Requirements: Reproduce every one of the rows below word for word, but leave the pictures out of your answer.

Word and item position data:
──────────────────────────────

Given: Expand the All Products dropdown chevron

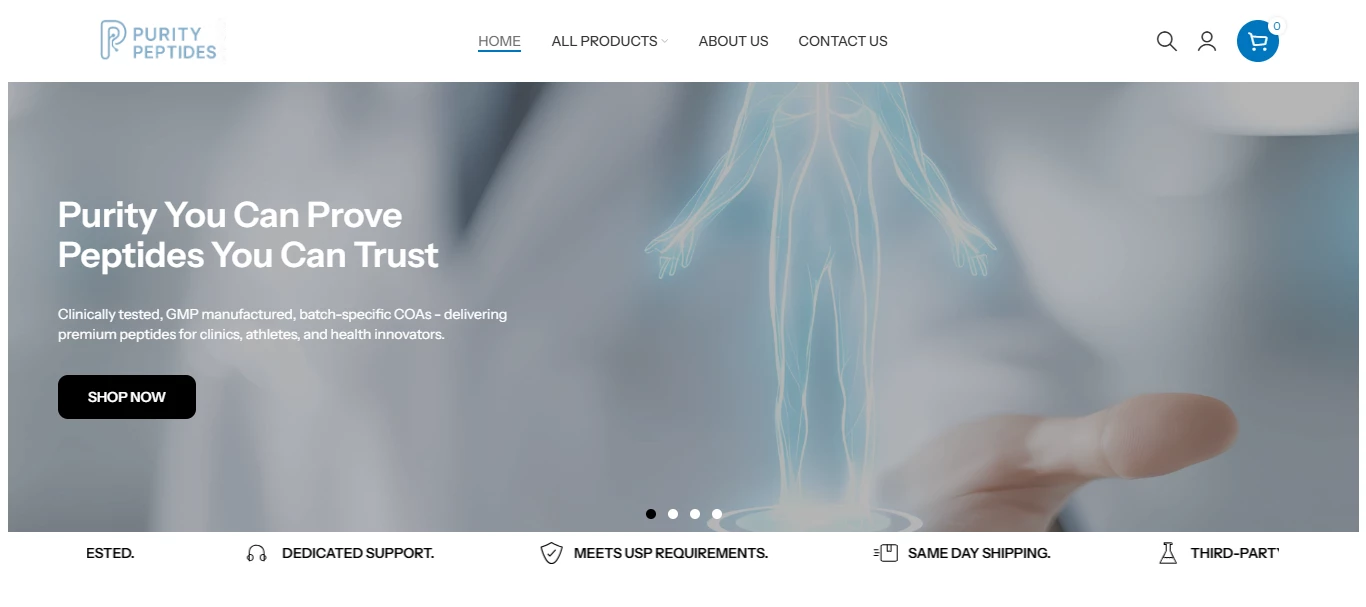Looking at the screenshot, I should (664, 41).
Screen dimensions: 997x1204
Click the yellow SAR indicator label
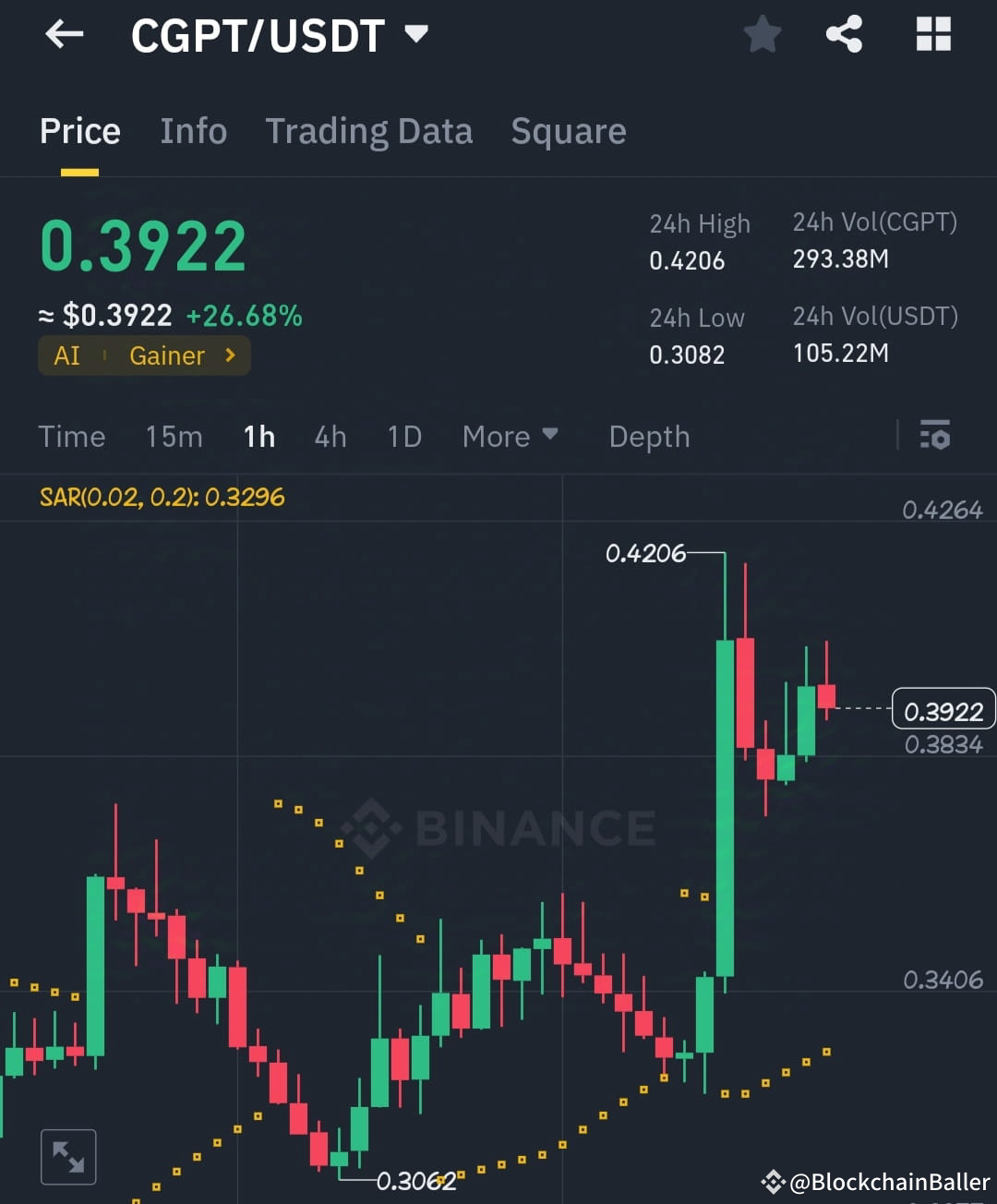pos(162,498)
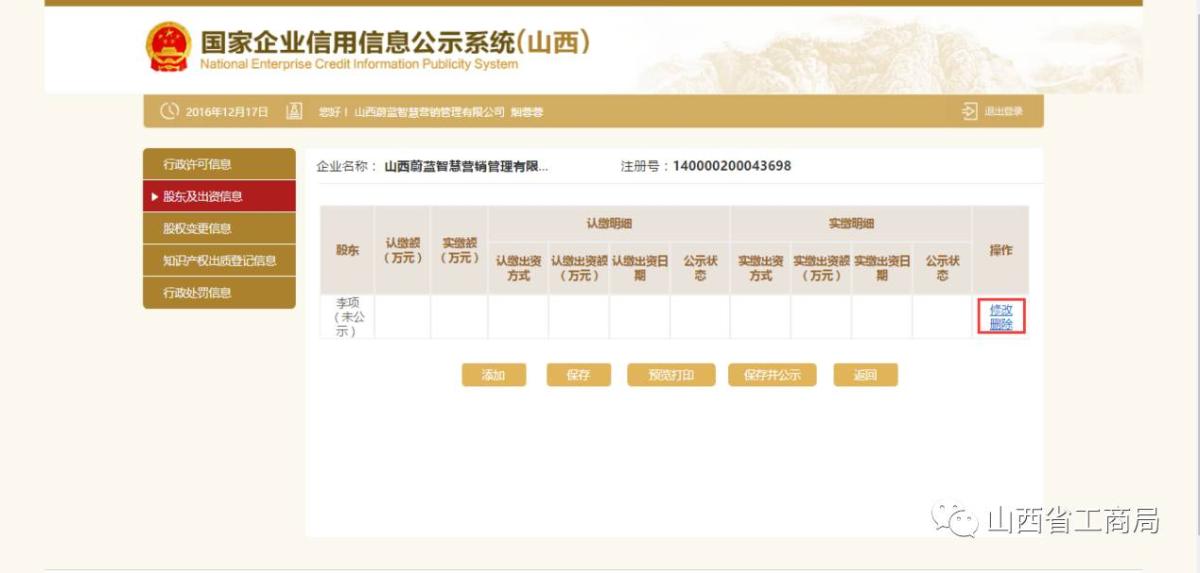Open 知识产权出质登记信息 in sidebar
This screenshot has height=573, width=1200.
point(219,261)
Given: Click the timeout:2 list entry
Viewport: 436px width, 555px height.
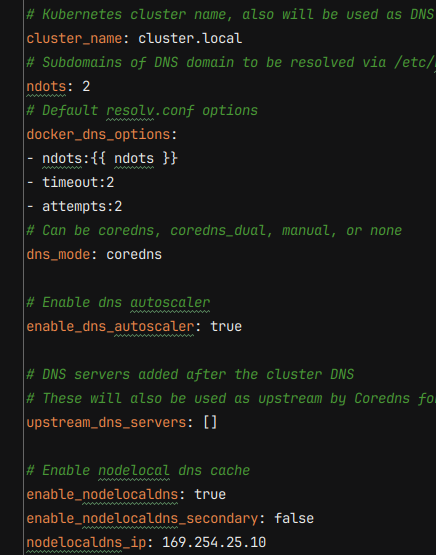Looking at the screenshot, I should point(78,183).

──────────────────────────────

Solution:
Given: Expand the All Products dropdown chevron

Looking at the screenshot, I should (664, 41).
Screen dimensions: 997x1204
Click the yellow SAR indicator label
pos(162,498)
Open 知识产权出质登记信息 in sidebar
This screenshot has height=573, width=1200.
point(219,261)
Given: Click the timeout:2 list entry
Viewport: 436px width, 555px height.
Looking at the screenshot, I should point(78,183).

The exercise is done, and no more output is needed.